● **Problem statement**
An identical copy of all the entries is the required result.

[Collected data entries]
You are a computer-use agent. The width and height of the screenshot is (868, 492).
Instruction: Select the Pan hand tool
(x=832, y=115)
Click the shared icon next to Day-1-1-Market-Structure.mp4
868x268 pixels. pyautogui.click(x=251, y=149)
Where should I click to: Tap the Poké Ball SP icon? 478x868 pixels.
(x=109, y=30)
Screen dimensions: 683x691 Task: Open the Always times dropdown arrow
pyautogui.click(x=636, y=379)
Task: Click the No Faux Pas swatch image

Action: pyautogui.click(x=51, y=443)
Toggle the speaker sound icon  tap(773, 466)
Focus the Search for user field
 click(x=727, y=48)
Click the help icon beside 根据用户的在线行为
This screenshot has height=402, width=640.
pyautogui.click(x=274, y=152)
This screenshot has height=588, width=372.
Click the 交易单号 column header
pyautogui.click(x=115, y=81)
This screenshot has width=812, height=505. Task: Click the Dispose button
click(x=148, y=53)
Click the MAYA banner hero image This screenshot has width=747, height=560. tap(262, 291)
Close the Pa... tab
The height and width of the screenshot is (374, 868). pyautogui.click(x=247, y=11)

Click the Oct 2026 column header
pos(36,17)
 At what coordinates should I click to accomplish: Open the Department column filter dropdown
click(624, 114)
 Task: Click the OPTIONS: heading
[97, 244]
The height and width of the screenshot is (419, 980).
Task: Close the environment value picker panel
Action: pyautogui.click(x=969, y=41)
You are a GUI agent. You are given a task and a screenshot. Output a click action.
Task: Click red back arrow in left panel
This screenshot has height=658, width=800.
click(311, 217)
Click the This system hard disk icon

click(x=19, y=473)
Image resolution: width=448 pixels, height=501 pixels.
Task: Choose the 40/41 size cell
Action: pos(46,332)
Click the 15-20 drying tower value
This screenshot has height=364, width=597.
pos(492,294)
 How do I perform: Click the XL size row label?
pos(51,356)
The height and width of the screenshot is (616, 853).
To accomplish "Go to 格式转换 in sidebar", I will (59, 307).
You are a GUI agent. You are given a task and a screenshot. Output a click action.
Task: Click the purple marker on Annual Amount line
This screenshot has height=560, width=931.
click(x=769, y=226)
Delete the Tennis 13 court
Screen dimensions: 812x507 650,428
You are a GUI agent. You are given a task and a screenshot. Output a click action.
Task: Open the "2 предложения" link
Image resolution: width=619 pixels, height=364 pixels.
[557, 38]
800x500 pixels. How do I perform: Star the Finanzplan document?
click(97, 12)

● **Task answer**
You are a computer-use agent. The width and height of the screenshot is (868, 492).
Instruction: Select the Pan hand tool
(x=832, y=115)
Click the shared icon next to Day-1-1-Market-Structure.mp4
868x268 pixels. pyautogui.click(x=251, y=149)
Where should I click to: Tap the Poké Ball SP icon? 478x868 pixels.
(x=109, y=30)
Screen dimensions: 683x691 Task: Open the Always times dropdown arrow
pyautogui.click(x=636, y=379)
Task: Click the No Faux Pas swatch image

Action: pyautogui.click(x=51, y=443)
Toggle the speaker sound icon  tap(773, 466)
Focus the Search for user field
 click(x=727, y=48)
Click the help icon beside 根据用户的在线行为
This screenshot has height=402, width=640.
pyautogui.click(x=274, y=152)
This screenshot has height=588, width=372.
Click the 交易单号 column header
pyautogui.click(x=115, y=81)
This screenshot has width=812, height=505. Task: Click the Dispose button
click(x=148, y=53)
Click the MAYA banner hero image This screenshot has width=747, height=560. tap(262, 291)
Close the Pa... tab
The height and width of the screenshot is (374, 868). pyautogui.click(x=247, y=11)

Click the Oct 2026 column header
pos(36,17)
 At what coordinates should I click to accomplish: Open the Department column filter dropdown
click(624, 114)
 Task: Click the OPTIONS: heading
[97, 244]
The height and width of the screenshot is (419, 980).
Task: Close the environment value picker panel
Action: pyautogui.click(x=969, y=41)
You are a GUI agent. You are given a task and a screenshot. Output a click action.
Task: Click red back arrow in left panel
This screenshot has height=658, width=800.
click(311, 217)
Click the This system hard disk icon

click(x=19, y=473)
Image resolution: width=448 pixels, height=501 pixels.
Task: Choose the 40/41 size cell
Action: pos(46,332)
Click the 15-20 drying tower value
This screenshot has height=364, width=597.
pos(492,294)
 How do I perform: Click the XL size row label?
pos(51,356)
The height and width of the screenshot is (616, 853).
To accomplish "Go to 格式转换 in sidebar", I will (59, 307).
You are a GUI agent. You are given a task and a screenshot. Output a click action.
Task: Click the purple marker on Annual Amount line
This screenshot has height=560, width=931.
click(x=769, y=226)
Delete the Tennis 13 court
Screen dimensions: 812x507 650,428
You are a GUI agent. You are given a task and a screenshot. Output a click action.
Task: Open the "2 предложения" link
Image resolution: width=619 pixels, height=364 pixels.
[557, 38]
800x500 pixels. How do I perform: Star the Finanzplan document?
click(97, 12)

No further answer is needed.